Kurzgeschichte

Die Reise des Scherbenmaennchens

… in diesem Sommer, an jenem späten Nachmittag, schien die warme Sonne gleißend hoch oben am Firmament. Der gesamte Himmel war so vollkommen klar und ebenso blau, wie die unzähligen Bergseen, welche sich wie kleine Farbtropfen über das ganze Land hinweg erstreckten. Aus der Perspektive einer geflügelten Steinschwinge, schimmerten sie bei ihrem Flug über die Ebene. Wie tiefblaue Juwelen, stachen sie aus den immergrünen Wäldern hervor. Die weit entfernten Gipfel der Sieben tronten seit jeher als die Hüter dieses Ortes über Allem.
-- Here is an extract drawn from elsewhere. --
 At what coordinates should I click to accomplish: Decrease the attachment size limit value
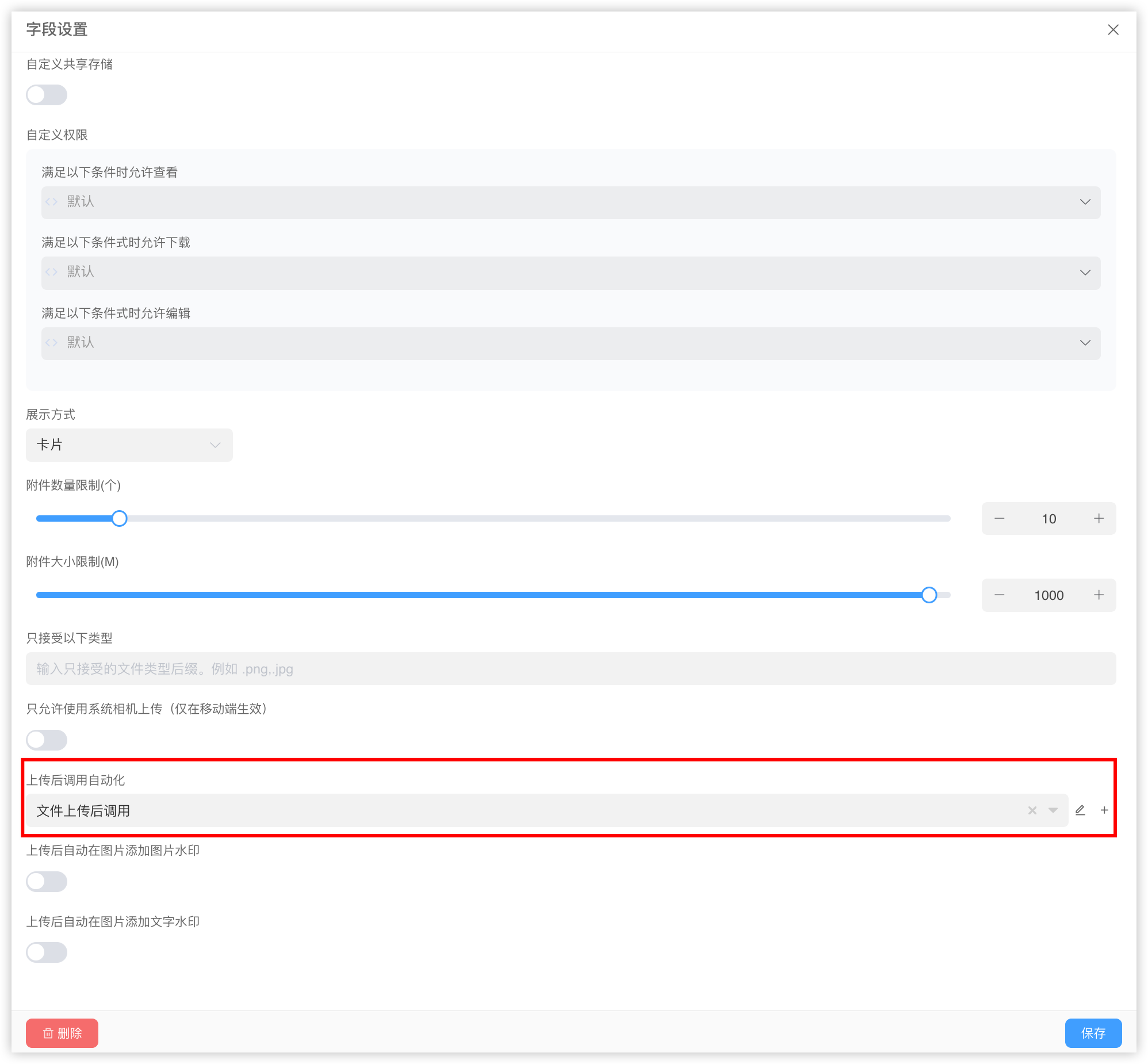coord(1000,595)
Ein Apfel mit einerm Herz drauf liegt auf Moos

Auf ihrem Flug durch diese Landschaft, konnte das vogelartige Geschöpf ebenso eine weitere Naturgestalt erblicken. Eine lange, sich immerzu windende Schlange, aus kühlem Nass. Ihr gesamter Körper, der sich stets im Wandel befand, warf unentwegt Wellen auf, welche an den Ufern anbrandeten. Sie war so unglaublich lang, dass ihr Kopf und das Ende ihres Körpers jeweils an den gegenüberliegenden Seiten des Horizontes immer kleiner werdend verschwanden. In großer Entfernung lag in einem noch mächtigeren Gebirge indes der Urspung dieses Ungetüms. Gespeist von Niederschlägen und kleinen Rinnsälen mündeten immer wieder Wasseräderchen in ihren riesenhaften Leib. An den Ufern dieses Wassergeschöpfes grünte, erwuchs und tummelte sich das Leben selbst. So bunt und so vielfältig, dass sich Arten, Formen und Farben kaum zählen ließen.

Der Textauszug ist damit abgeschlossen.